Scan the data below and pick out the lines containing the word "magnifier".

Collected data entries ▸
_ _ _
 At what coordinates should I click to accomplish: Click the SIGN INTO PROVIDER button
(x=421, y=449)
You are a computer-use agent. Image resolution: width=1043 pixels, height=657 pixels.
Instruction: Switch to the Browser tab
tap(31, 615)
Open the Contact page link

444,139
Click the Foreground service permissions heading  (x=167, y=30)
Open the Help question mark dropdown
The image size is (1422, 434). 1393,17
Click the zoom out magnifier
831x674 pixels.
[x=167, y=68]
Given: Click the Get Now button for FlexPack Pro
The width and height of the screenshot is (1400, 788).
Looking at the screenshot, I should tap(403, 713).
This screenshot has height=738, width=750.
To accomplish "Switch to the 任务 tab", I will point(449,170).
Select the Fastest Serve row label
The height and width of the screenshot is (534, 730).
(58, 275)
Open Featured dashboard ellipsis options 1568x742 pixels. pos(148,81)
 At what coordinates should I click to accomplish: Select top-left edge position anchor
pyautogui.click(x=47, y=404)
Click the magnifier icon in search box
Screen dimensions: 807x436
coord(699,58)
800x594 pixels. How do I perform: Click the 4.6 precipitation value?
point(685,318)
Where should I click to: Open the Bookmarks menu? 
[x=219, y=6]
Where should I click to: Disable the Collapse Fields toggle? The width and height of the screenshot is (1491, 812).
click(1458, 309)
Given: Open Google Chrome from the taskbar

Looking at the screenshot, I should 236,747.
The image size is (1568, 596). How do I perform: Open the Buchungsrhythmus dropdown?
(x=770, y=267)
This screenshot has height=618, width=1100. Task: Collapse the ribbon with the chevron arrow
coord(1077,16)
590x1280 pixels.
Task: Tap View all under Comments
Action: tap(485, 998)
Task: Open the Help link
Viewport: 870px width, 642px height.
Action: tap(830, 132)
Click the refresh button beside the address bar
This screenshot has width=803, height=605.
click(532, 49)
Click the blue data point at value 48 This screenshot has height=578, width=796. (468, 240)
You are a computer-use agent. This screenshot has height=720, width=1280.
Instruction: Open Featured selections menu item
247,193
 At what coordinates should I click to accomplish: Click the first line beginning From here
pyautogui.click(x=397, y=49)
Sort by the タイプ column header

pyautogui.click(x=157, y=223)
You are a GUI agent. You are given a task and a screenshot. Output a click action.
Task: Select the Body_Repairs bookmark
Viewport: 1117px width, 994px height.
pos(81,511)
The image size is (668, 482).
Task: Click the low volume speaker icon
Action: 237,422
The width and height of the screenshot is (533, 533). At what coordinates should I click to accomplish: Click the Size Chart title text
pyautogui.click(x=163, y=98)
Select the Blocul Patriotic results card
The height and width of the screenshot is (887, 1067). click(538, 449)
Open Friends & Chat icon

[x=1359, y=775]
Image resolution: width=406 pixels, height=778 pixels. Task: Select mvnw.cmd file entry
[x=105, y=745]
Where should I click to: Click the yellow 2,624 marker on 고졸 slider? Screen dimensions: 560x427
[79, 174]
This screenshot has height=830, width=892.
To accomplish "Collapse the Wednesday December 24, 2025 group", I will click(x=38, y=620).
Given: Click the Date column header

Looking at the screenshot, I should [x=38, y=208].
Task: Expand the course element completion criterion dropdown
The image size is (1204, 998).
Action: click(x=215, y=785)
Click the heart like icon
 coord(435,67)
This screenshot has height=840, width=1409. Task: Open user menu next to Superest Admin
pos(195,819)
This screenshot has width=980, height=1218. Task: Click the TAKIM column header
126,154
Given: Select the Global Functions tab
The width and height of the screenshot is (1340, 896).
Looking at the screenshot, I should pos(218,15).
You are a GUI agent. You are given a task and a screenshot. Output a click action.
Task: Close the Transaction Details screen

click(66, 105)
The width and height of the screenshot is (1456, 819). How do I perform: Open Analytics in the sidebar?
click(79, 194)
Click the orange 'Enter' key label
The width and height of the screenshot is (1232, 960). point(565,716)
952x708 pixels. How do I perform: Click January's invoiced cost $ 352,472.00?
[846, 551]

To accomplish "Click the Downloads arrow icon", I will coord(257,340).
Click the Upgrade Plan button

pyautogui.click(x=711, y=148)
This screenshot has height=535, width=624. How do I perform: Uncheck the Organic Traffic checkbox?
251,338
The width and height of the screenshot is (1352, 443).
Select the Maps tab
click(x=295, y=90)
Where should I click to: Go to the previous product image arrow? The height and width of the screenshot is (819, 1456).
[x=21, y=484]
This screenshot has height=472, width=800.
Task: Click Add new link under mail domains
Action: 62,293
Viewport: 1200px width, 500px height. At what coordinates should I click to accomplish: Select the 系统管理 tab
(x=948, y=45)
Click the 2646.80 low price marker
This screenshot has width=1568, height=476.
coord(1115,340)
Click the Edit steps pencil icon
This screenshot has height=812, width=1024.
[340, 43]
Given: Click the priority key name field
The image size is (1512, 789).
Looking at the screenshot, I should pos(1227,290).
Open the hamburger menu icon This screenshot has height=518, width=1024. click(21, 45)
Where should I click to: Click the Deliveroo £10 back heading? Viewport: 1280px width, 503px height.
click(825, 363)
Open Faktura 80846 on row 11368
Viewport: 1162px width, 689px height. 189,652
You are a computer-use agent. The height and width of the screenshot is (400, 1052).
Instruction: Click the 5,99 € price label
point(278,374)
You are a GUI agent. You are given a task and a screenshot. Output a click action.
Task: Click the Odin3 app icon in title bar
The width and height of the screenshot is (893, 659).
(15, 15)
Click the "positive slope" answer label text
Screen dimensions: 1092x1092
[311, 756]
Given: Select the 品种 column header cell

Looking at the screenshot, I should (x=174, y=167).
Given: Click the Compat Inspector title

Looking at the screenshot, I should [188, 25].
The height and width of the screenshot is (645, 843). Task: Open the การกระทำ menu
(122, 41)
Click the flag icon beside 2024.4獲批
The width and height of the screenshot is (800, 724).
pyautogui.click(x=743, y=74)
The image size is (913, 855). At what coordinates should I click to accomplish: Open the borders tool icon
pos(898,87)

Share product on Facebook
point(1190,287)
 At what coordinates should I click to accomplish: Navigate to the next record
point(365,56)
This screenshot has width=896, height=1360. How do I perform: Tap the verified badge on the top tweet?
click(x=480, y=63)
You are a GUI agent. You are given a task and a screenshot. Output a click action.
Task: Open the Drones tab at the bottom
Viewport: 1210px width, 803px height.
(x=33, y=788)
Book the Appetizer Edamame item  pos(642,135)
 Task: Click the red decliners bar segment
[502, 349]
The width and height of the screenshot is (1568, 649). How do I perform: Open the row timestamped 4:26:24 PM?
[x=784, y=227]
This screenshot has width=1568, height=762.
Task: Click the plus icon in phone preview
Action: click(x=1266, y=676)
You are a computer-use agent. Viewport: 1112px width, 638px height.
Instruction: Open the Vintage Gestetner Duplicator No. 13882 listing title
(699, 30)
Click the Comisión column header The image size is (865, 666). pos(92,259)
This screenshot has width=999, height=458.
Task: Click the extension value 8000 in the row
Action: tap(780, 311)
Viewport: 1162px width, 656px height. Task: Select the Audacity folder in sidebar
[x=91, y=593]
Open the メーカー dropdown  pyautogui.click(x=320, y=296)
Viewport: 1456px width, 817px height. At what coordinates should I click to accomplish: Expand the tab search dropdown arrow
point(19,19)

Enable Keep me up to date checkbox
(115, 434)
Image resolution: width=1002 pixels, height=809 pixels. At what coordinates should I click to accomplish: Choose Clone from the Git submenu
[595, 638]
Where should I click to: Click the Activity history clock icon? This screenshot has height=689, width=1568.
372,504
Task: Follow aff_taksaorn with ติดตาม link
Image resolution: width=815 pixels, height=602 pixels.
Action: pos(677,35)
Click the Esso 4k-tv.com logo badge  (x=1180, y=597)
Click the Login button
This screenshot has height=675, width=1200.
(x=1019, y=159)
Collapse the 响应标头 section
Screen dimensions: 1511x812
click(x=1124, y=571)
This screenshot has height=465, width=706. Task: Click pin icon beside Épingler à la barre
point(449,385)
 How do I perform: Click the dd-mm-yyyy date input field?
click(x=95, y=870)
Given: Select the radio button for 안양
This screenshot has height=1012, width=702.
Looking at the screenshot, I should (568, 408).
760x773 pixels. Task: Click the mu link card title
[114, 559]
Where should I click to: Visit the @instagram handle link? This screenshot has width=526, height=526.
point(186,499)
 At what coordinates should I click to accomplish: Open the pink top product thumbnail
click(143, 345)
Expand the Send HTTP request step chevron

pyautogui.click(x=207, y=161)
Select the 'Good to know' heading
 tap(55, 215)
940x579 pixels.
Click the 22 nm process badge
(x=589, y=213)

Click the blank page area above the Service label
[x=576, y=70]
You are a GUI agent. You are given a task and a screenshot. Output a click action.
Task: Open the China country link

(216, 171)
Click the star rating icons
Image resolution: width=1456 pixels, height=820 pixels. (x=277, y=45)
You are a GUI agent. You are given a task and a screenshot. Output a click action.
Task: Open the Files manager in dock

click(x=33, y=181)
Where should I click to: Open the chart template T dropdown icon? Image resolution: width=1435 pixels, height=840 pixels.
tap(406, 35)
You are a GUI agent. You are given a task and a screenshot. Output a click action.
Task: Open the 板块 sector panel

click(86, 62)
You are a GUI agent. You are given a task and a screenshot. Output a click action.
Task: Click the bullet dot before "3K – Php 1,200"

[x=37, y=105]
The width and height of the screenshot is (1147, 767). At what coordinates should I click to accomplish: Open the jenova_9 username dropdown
_ _ _
Worked solution ▸
Click the zoom out magnifier
Click the magnifier icon in search box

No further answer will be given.